Exercise goal
Transcribe the passage on air pollution between "The report, published" and "to air pollution.", inclusive.
++++ Passage provided ++++
There is a “moral imperative” for efforts to be made to improve air quality, with levels of pollution exacerbating respiratory symptoms, nurses have warned in response to a new report.
The report, published today by the Royal College of Physicians and the Royal College of Paediatrics and Child Health, highlighted both the immediate- and long-term effects of air pollution on respiratory and general health.
“When our patients are exposed to such a clear and avoidable cause of death, illness and disability, it our duty to speak out”
It has called for action to prevent air pollution from damaging and shortening the lives of future generations, claiming that around 40,000 deaths a year are linked to air pollution.
The report – titled Every breath we take: the lifelong impact of air pollution – warned that the harm from pollution was not just linked to short-term problems.
It noted examples from right across a lifespan, from a baby’s first weeks in the womb through to the years of older age.
++++ Recorded data ++++
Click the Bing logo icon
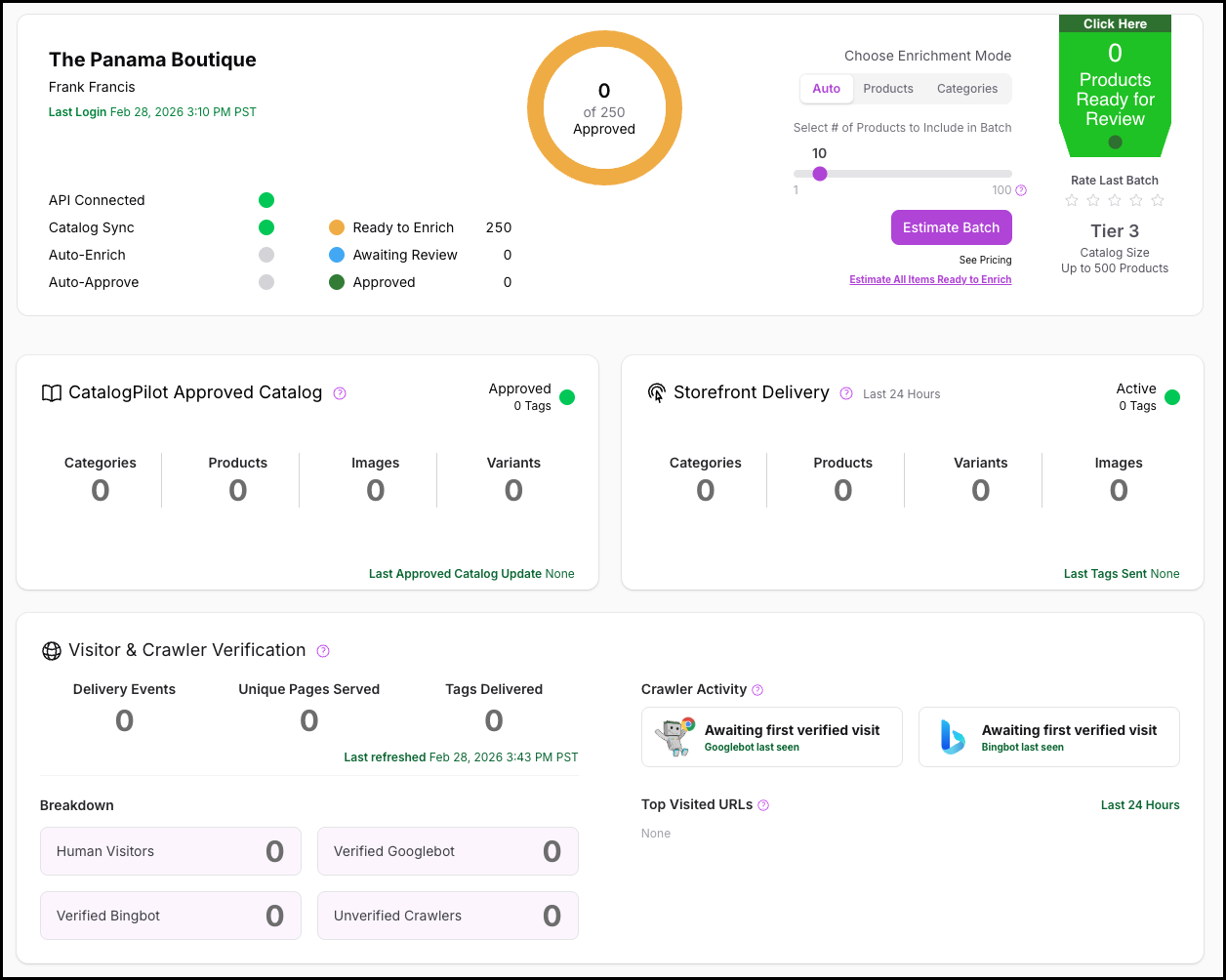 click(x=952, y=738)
++++
Problem solution
The report, published today by the Royal College of Physicians and the Royal College of Paediatrics and Child Health, highlighted both the immediate- and long-term effects of air pollution on respiratory and general health.
“When our patients are exposed to such a clear and avoidable cause of death, illness and disability, it our duty to speak out”
It has called for action to prevent air pollution from damaging and shortening the lives of future generations, claiming that around 40,000 deaths a year are linked to air pollution.